So yeah. Here were are with a typical Jason Statham movie directed by a guy going back to what made him popular with heterosexual young guys (like me) at the beginning of the aughts. Sure, we’ll probably ask ourselves “Wait, so how did he know this would happen exactly as it did? And wouldn’t his whole plan fall apart if this one thing didn’t go exactly the way he was expecting and the villains weren’t all total idiots?” soon after it’s over. But hey, we’re allowed a bowl of sugary cereal every now and then, right? No one is going to remember this movie next year, no one is going to predict this getting any Oscar nominations, and that’s fine!

Also, Holt McCallany was the best actor in the ensemble of the short-lived but surprisingly good Mindhunter and it’s nice to see him again.

ABOVE SUSPICION – In Theaters May 14

Lionsgate

Directed by Phillip Noyce

Starring Emilia Clarke, with Jack Huston and Sophie Lowe

What is it about? Apparently based on a true story, a local woman and an FBI Agent start a secret love affair in a small midwestern town.

How am I feelin’ about this one? Huh, look at that, another tenuous connection to the Jack Ryan would-be sorta-franchise: the Harrison Ford entries in that series were directed by Phillip Noyce, a very proficient director who has never been extraordinary but has always been highly competent in ratcheting tension, whether it’s a scene of two men racing to claim an electronic document in a shared file from two hilariously slow 90’s-tech computers or expertly shepherding a series of crackling action sequences in between a howler of a mid-film twist in Salt. I don’t mean that as an insult, by the way – at a time when Film Twitter keeps doing cartwheels over the most ostentatious directorial flourishes they see, with a disappointing lack of recognition for stripped-down competence in the basics of the artform, there’s something I genuinely appreciate about filmmakers like Noyce who can reliably nail down the nuts-and-bolts of filmmaking and don’t ever seem to feel the need to “show off.”

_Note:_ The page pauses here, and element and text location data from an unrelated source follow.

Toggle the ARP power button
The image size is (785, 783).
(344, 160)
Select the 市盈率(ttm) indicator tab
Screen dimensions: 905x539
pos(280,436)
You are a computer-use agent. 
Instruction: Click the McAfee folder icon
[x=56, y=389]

This looks a bit more somber and character-driven than his usual wheelhouse, however, as poor Emilia Clarke continues to search for some avenue into a second career in feature films after her disappointing exit from Game of Thrones. Originally scheduled for a 2019 release, we’re finally getting to see the apparently true story of the first FBI Agent ever convicted of murder. How much fealty to the actual events this movie will adhere to is hard to tell from the trailer, and I’m not sure how this will play to audiences who have become accustomed to binging true crime stories just like these while scrolling their social media feeds before going to bed and could have developed some very high personal standards for the quality of good true crime stories.

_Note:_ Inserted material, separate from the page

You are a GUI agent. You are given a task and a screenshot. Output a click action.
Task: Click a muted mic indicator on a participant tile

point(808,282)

Because that’s been a thing these last few years; podcasts, streaming shows, documentaries, and blogs dedicated entirely to real-life violent crimes and lurid mysteries. Yet there hasn’t been a feature film with the same kind of cultural phenomenon popularity as Serial or Tiger King. I am skeptical that Above Suspicion will be able to break through on that scale, but it will at least be an interesting preview of a nut multiple studios are almost certainly itching to crack within this decade.

THE WOMAN IN THE WINDOW – On Netflix May 14

Netflix

Directed by Joe Wright

Starring Amy Adams, with Gary Oldman, Anthony Mackie, and Julianne Moore

What is it about? An agoraphobic woman can’t tell if she’s losing her mind or is being gaslighted after she witnesses her neighbor’s murder.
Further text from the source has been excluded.